__How to complete this task__:
When you reach the line containing "This screenshot has width=1024, height=461." in the entries below, begin reproducing lines exactly, and stop once the line containing "Given: Open SlashGear's Facebook page icon" is done.

Items from a dataset

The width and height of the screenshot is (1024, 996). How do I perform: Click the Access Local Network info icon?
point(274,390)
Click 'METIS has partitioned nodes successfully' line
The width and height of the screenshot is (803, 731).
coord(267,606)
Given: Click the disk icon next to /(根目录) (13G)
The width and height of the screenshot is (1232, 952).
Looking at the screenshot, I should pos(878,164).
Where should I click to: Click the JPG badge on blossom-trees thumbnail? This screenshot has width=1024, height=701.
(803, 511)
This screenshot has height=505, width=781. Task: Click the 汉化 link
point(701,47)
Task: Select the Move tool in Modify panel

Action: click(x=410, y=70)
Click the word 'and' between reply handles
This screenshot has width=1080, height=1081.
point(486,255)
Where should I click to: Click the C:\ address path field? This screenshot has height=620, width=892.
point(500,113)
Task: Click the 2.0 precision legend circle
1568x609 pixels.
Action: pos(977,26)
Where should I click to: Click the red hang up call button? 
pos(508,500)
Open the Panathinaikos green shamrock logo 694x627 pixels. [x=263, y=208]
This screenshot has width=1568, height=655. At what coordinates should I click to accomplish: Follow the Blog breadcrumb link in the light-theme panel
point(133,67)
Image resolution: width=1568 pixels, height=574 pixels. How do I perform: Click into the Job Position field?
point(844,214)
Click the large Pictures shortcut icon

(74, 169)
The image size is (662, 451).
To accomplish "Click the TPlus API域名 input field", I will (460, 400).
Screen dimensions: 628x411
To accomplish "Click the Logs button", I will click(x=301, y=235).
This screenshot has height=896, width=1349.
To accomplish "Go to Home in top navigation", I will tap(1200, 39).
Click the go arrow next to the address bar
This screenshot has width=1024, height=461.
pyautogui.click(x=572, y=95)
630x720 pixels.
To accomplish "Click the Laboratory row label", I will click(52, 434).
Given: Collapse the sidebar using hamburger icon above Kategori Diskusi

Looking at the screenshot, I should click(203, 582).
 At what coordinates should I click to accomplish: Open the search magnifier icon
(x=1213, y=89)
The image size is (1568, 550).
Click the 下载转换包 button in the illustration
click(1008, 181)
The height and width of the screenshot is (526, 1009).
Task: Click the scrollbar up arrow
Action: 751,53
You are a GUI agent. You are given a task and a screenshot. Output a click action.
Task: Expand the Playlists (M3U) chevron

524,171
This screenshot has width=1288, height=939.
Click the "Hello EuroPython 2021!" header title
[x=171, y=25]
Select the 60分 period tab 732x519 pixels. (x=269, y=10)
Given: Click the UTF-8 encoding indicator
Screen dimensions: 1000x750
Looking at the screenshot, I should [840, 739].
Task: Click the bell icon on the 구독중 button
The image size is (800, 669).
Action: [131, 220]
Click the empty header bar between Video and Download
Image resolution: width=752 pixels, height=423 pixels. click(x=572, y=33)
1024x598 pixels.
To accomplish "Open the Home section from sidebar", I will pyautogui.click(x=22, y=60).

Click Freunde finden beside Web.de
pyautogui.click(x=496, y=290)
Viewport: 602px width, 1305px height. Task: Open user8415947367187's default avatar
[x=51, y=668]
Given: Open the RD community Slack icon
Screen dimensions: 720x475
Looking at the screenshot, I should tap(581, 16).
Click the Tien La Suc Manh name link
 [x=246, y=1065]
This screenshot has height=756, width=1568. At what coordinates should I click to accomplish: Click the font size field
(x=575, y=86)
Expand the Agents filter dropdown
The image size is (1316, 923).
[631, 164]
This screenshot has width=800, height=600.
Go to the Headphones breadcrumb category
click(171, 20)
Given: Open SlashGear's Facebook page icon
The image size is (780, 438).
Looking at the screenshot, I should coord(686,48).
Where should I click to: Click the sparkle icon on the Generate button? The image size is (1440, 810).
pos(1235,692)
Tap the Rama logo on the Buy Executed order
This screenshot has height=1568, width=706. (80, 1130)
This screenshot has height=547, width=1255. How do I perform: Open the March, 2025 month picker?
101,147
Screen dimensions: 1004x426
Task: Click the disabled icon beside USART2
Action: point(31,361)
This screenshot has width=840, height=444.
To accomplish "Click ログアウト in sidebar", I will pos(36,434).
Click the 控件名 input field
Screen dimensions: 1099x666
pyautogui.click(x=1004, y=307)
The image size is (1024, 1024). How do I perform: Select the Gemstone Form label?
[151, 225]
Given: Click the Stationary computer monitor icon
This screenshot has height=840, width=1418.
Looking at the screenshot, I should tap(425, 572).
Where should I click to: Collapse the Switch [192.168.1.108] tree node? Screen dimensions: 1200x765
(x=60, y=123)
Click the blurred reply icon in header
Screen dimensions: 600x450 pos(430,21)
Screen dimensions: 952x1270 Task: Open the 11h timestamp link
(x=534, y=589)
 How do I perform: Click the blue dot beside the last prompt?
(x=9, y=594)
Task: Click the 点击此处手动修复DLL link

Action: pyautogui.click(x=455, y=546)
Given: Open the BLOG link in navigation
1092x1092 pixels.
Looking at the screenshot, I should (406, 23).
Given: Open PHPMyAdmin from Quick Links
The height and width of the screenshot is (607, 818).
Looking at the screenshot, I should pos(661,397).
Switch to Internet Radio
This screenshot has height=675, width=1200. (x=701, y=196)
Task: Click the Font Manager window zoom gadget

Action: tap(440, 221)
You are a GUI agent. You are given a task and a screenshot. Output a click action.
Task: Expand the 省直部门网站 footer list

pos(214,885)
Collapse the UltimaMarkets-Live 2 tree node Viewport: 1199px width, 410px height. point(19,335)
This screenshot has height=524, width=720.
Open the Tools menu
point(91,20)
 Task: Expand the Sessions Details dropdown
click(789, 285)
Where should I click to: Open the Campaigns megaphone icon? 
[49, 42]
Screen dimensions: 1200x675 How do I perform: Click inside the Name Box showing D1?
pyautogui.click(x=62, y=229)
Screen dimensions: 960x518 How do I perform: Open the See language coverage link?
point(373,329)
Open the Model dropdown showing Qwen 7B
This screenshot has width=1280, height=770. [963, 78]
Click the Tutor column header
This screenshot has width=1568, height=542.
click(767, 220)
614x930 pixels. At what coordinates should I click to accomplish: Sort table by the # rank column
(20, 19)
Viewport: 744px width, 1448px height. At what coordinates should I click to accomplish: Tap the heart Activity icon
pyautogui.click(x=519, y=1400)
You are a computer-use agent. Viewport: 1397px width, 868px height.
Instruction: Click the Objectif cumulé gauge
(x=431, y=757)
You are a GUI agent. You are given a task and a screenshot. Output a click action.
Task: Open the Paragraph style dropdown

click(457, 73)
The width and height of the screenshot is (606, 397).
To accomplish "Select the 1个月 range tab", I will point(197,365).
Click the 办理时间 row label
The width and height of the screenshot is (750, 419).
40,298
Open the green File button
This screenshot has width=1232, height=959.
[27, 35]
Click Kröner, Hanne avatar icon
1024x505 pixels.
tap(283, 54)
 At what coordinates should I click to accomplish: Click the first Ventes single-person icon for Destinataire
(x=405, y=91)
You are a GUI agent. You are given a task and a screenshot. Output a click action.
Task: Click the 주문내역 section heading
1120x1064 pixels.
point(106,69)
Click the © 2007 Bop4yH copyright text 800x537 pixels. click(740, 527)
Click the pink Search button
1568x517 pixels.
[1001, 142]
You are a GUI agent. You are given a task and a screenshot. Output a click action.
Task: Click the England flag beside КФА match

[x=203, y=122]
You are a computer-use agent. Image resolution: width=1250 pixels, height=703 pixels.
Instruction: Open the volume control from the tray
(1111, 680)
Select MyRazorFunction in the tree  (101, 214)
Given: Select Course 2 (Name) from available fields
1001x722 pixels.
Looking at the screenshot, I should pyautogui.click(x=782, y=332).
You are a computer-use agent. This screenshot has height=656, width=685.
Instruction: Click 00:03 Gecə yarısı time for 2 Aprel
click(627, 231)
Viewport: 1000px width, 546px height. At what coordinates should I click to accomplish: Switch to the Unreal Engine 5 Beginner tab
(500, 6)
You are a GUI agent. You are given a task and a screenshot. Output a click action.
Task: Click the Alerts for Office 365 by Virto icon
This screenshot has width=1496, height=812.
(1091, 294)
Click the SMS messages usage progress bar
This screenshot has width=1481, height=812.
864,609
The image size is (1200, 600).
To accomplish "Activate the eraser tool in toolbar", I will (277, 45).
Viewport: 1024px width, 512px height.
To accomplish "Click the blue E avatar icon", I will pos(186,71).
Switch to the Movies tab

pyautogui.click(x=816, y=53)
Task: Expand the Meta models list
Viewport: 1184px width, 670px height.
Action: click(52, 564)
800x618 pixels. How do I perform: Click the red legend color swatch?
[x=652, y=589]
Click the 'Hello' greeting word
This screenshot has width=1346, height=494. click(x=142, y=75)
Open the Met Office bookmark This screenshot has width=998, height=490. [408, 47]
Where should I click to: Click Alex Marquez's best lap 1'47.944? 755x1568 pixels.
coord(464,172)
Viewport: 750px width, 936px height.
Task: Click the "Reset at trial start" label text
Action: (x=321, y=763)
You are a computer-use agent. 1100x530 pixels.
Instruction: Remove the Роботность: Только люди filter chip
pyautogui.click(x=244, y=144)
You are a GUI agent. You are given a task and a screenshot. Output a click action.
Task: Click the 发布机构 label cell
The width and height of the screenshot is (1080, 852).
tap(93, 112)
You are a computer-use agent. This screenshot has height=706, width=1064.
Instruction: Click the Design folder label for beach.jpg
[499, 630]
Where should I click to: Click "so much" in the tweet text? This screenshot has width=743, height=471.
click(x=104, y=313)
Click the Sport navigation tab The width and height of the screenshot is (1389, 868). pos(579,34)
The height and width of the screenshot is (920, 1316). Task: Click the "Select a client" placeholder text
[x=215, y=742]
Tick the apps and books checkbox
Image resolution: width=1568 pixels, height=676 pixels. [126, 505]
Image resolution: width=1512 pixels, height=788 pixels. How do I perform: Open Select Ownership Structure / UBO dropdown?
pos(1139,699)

__Output for this task__:
This screenshot has width=1024, height=461.
pyautogui.click(x=572, y=95)
630x720 pixels.
To accomplish "Click the Laboratory row label", I will click(52, 434).
Given: Collapse the sidebar using hamburger icon above Kategori Diskusi

Looking at the screenshot, I should click(203, 582).
 At what coordinates should I click to accomplish: Open the search magnifier icon
(x=1213, y=89)
The image size is (1568, 550).
Click the 下载转换包 button in the illustration
click(1008, 181)
The height and width of the screenshot is (526, 1009).
Task: Click the scrollbar up arrow
Action: 751,53
You are a GUI agent. You are given a task and a screenshot. Output a click action.
Task: Expand the Playlists (M3U) chevron

524,171
This screenshot has width=1288, height=939.
Click the "Hello EuroPython 2021!" header title
[x=171, y=25]
Select the 60分 period tab 732x519 pixels. (x=269, y=10)
Given: Click the UTF-8 encoding indicator
Screen dimensions: 1000x750
Looking at the screenshot, I should [840, 739].
Task: Click the bell icon on the 구독중 button
The image size is (800, 669).
Action: [131, 220]
Click the empty header bar between Video and Download
Image resolution: width=752 pixels, height=423 pixels. click(x=572, y=33)
1024x598 pixels.
To accomplish "Open the Home section from sidebar", I will pyautogui.click(x=22, y=60).

Click Freunde finden beside Web.de
pyautogui.click(x=496, y=290)
Viewport: 602px width, 1305px height. Task: Open user8415947367187's default avatar
[x=51, y=668]
Given: Open the RD community Slack icon
Screen dimensions: 720x475
Looking at the screenshot, I should tap(581, 16).
Click the Tien La Suc Manh name link
 [x=246, y=1065]
This screenshot has height=756, width=1568. At what coordinates should I click to accomplish: Click the font size field
(x=575, y=86)
Expand the Agents filter dropdown
The image size is (1316, 923).
[631, 164]
This screenshot has width=800, height=600.
Go to the Headphones breadcrumb category
click(171, 20)
Given: Open SlashGear's Facebook page icon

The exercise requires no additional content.